[Collected data entries]
= = = = = = =

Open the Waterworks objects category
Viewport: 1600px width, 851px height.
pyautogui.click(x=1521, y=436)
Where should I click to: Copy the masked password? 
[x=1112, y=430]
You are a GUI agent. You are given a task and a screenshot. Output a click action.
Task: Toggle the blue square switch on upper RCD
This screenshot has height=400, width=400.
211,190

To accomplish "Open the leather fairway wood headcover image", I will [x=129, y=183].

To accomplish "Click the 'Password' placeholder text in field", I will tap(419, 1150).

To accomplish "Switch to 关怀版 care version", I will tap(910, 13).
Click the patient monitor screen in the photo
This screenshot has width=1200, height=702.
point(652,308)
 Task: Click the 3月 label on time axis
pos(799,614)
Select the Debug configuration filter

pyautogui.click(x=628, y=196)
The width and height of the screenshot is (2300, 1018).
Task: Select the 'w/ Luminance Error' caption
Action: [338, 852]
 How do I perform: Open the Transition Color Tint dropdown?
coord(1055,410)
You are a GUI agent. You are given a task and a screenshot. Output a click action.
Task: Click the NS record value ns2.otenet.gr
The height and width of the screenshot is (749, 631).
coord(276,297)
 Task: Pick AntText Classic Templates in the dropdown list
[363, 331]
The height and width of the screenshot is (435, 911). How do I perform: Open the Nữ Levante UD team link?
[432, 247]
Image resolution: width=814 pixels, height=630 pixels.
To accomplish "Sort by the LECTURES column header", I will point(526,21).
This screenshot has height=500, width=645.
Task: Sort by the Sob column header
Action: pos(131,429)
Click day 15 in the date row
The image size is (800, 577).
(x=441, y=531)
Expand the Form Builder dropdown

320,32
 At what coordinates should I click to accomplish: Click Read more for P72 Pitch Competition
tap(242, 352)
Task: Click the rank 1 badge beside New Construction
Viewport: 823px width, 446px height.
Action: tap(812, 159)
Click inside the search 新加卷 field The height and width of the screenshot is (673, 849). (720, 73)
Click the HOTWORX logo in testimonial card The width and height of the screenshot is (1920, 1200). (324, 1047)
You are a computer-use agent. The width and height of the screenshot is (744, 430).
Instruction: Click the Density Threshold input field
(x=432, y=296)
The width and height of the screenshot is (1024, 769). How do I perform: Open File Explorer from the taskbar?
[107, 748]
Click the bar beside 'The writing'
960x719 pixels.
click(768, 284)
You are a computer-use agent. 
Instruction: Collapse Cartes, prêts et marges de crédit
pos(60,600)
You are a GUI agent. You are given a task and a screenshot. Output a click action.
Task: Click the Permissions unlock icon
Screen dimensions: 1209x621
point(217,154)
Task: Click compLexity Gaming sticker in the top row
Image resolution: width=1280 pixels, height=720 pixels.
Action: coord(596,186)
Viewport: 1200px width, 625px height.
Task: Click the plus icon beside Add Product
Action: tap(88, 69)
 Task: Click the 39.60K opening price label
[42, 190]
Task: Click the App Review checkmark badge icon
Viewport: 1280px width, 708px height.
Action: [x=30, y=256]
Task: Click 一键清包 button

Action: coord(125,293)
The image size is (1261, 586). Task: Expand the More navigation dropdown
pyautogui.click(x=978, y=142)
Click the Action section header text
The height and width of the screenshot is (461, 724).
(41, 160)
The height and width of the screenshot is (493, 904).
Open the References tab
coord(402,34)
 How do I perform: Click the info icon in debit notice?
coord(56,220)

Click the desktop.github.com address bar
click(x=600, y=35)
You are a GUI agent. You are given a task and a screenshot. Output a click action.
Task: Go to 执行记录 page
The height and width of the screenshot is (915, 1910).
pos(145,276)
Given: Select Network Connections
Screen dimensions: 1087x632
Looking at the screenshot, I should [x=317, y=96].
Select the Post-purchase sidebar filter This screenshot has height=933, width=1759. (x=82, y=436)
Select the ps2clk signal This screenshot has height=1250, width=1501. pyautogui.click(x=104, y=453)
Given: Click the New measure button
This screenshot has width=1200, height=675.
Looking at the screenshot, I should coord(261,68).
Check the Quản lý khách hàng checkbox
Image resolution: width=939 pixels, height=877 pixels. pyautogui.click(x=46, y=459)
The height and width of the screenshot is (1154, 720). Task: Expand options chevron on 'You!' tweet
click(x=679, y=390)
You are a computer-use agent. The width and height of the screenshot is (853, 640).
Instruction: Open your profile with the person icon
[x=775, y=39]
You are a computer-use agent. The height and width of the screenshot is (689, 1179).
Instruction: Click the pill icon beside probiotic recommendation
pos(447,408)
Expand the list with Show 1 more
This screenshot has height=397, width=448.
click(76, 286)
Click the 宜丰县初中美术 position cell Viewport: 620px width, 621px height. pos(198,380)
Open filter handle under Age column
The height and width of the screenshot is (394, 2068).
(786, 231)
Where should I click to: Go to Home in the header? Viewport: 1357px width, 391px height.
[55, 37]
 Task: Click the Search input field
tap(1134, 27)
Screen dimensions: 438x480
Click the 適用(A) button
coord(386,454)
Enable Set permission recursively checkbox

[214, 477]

= = = = = = =

◆ Requirement: Look through the entries above; copy every line holding the string "badge".

◆ Written answer:
Task: Click the rank 1 badge beside New Construction
Task: Click the App Review checkmark badge icon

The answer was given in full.